- INFORMATION PROVIDED

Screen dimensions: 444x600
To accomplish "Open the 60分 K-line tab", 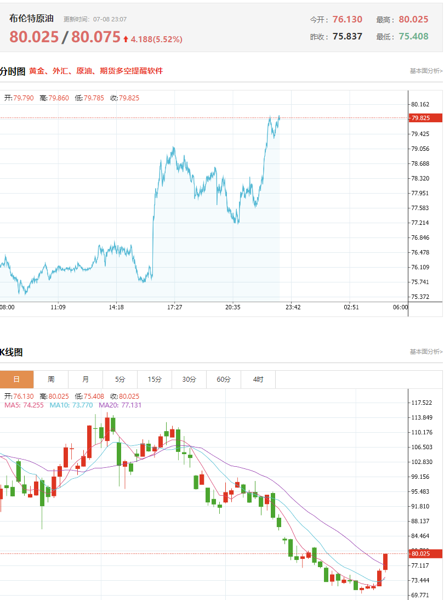I will (224, 379).
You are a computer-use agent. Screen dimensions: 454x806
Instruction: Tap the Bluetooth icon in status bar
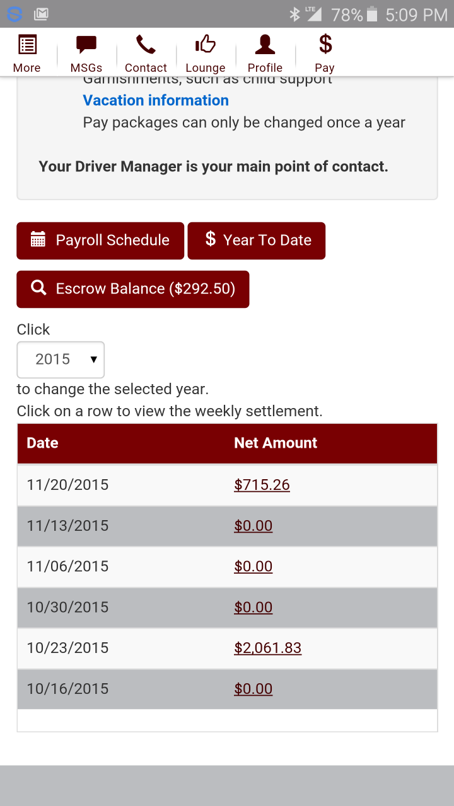coord(294,14)
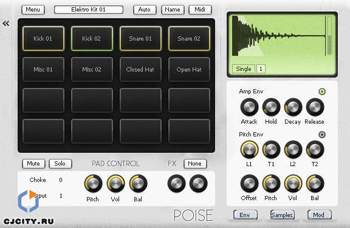The image size is (350, 228).
Task: Click the waveform level slider
Action: 329,36
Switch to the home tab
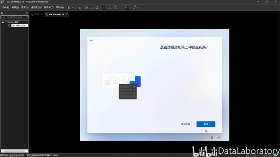The width and height of the screenshot is (280, 157). pyautogui.click(x=35, y=14)
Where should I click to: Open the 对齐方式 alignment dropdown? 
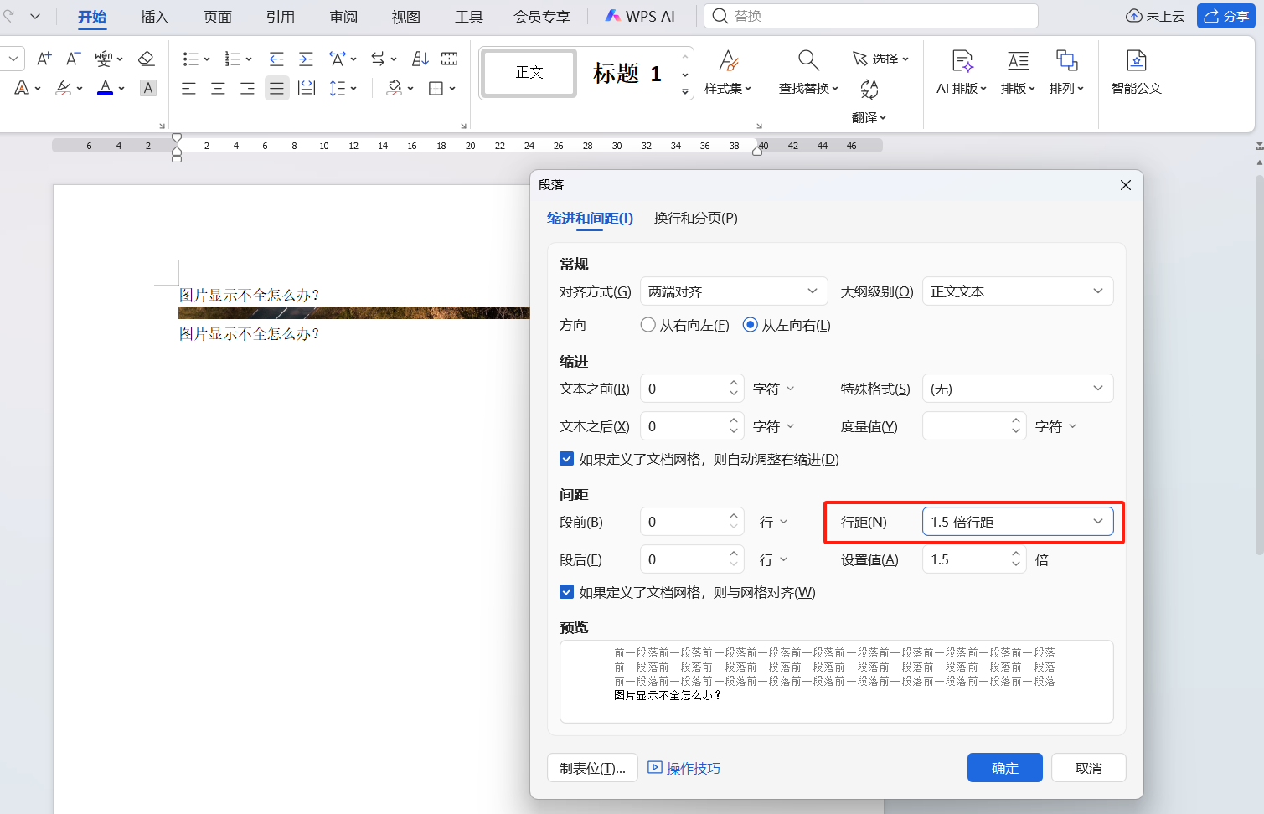(x=734, y=291)
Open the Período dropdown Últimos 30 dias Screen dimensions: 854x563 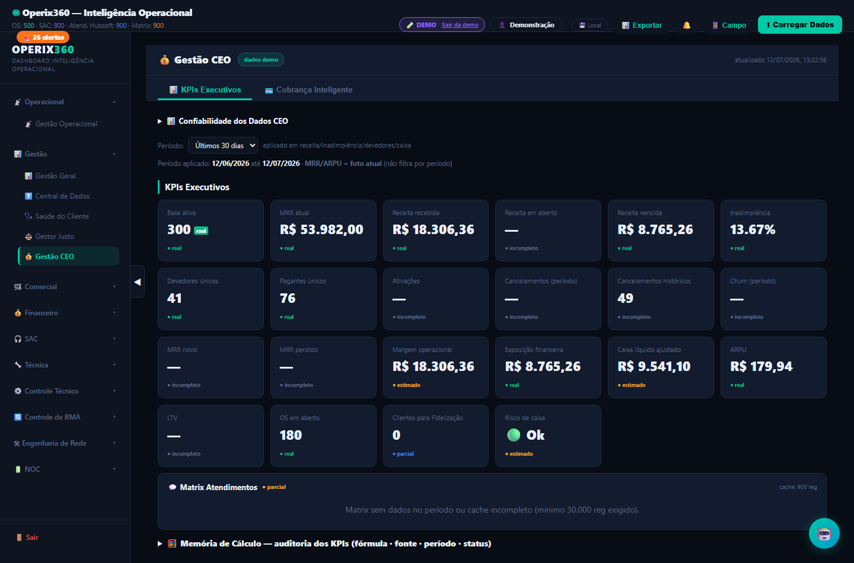coord(223,145)

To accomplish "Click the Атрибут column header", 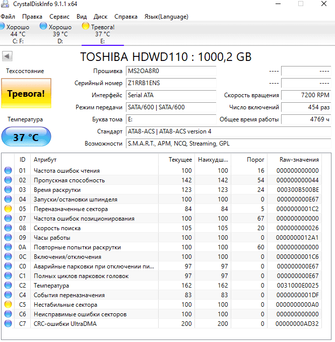I will tap(45, 160).
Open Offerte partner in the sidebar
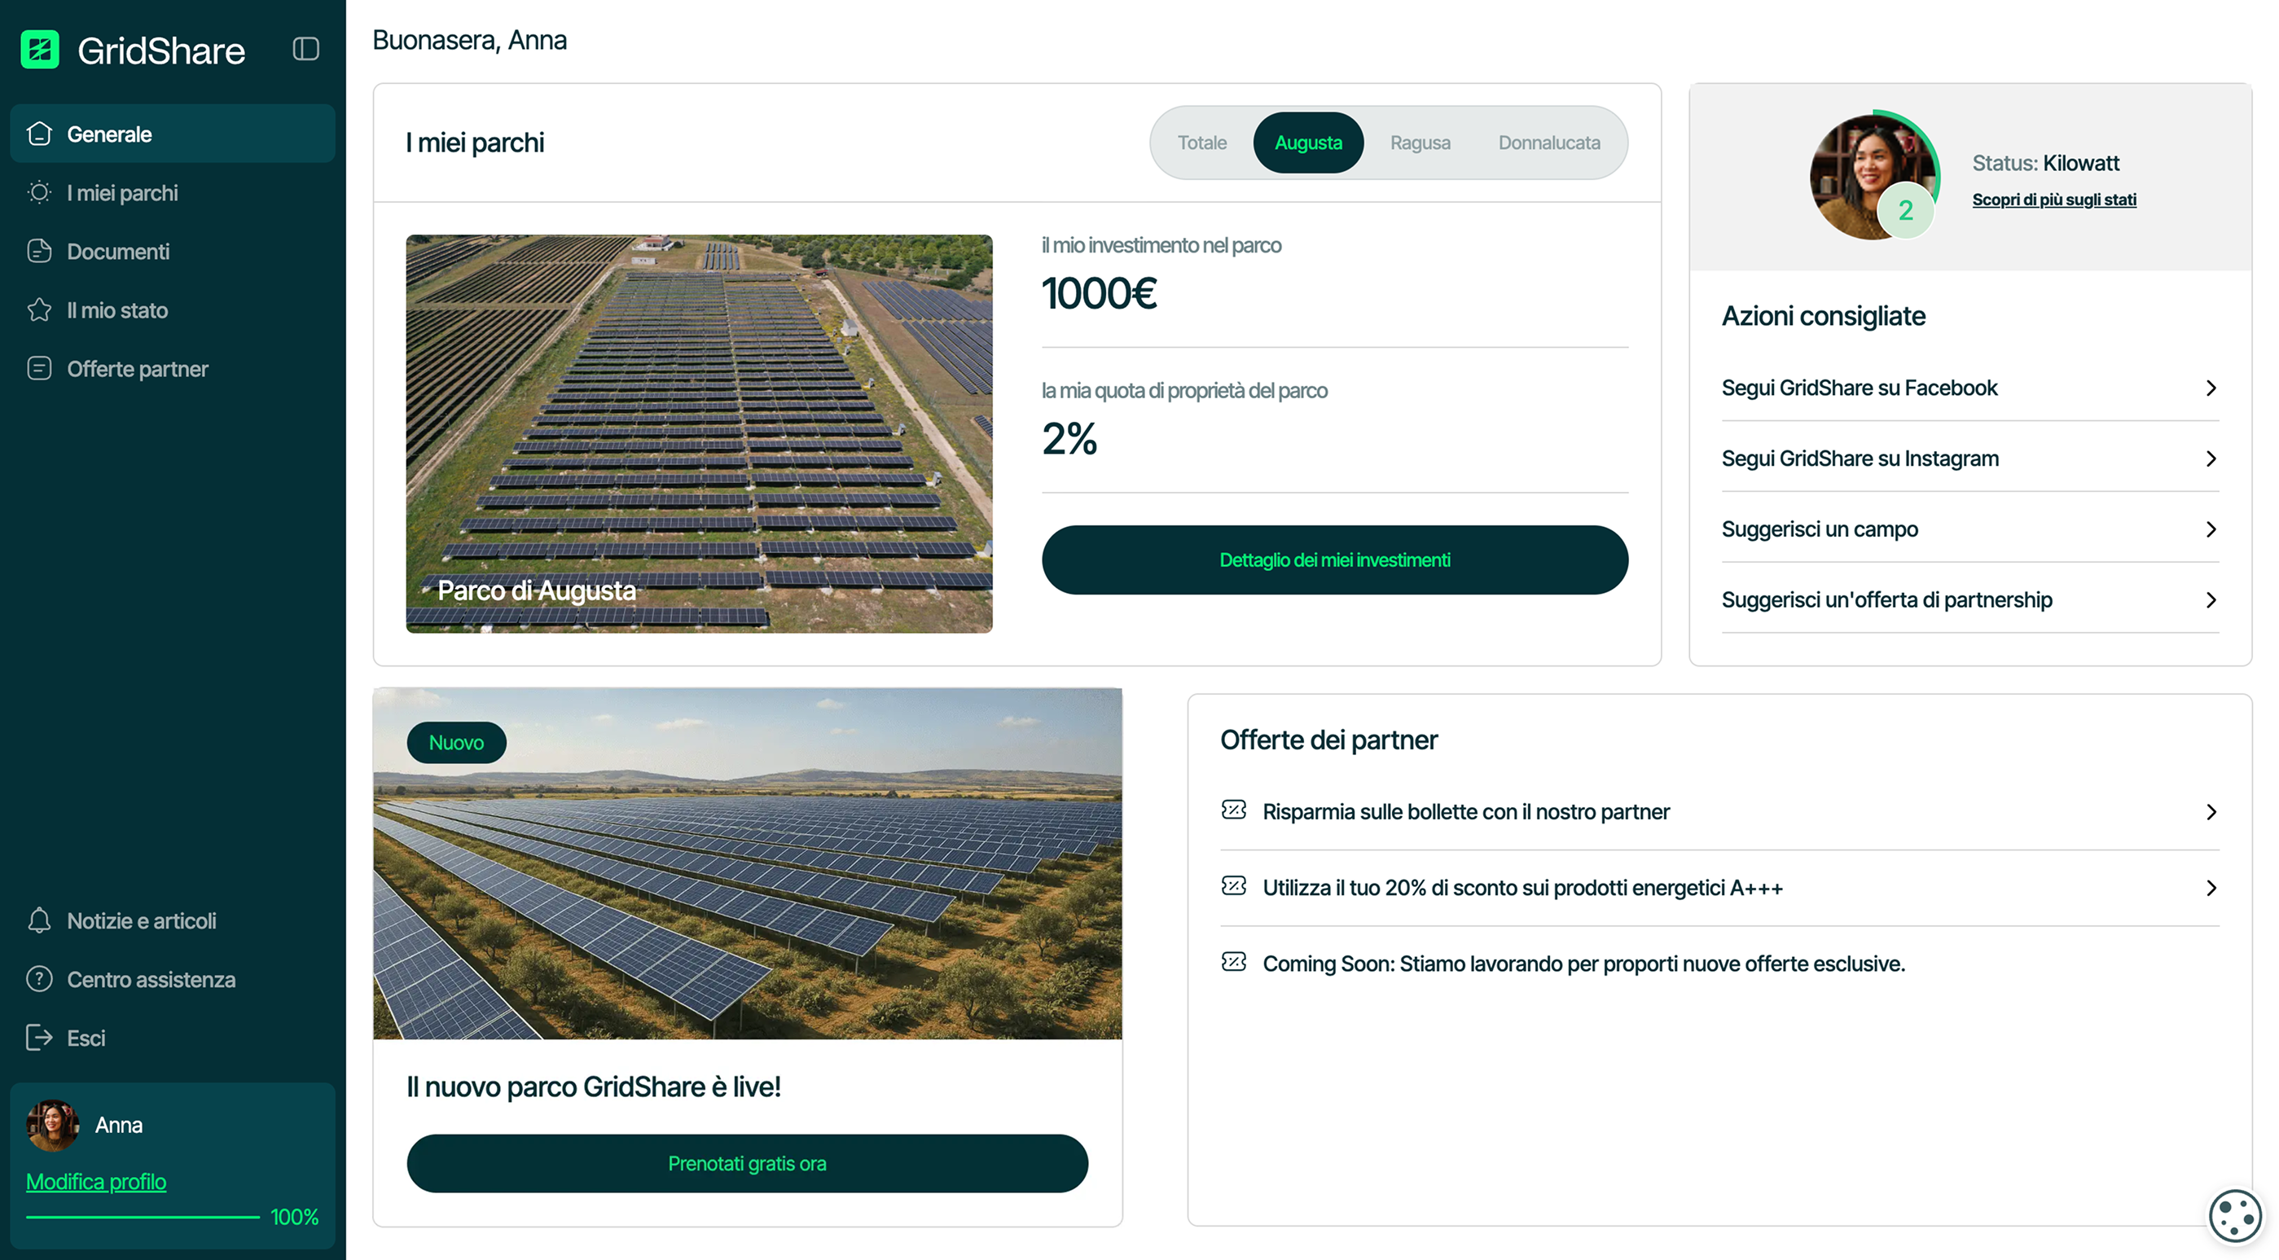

- WHAT THE TASK REQUIRES
Give the lines above, starting at the line that contains "You are a computer-use" and ending at the line that contains "The width and", as a JSON list of strings with one string per line. Skip blank lines, and leave the pictures out.

- TASK RESPONSE
[
  "You are a computer-use agent. Screen dimensions: 454x806",
  "Instruction: Tap the Bluetooth icon in status bar",
  "coord(294,14)",
  "The image size is (350, 228).",
  "Task: Click the waveform level slider",
  "Action: 329,36",
  "Switch to the home tab",
  "The width and height of the screenshot is (280, 157). pyautogui.click(x=35, y=14)"
]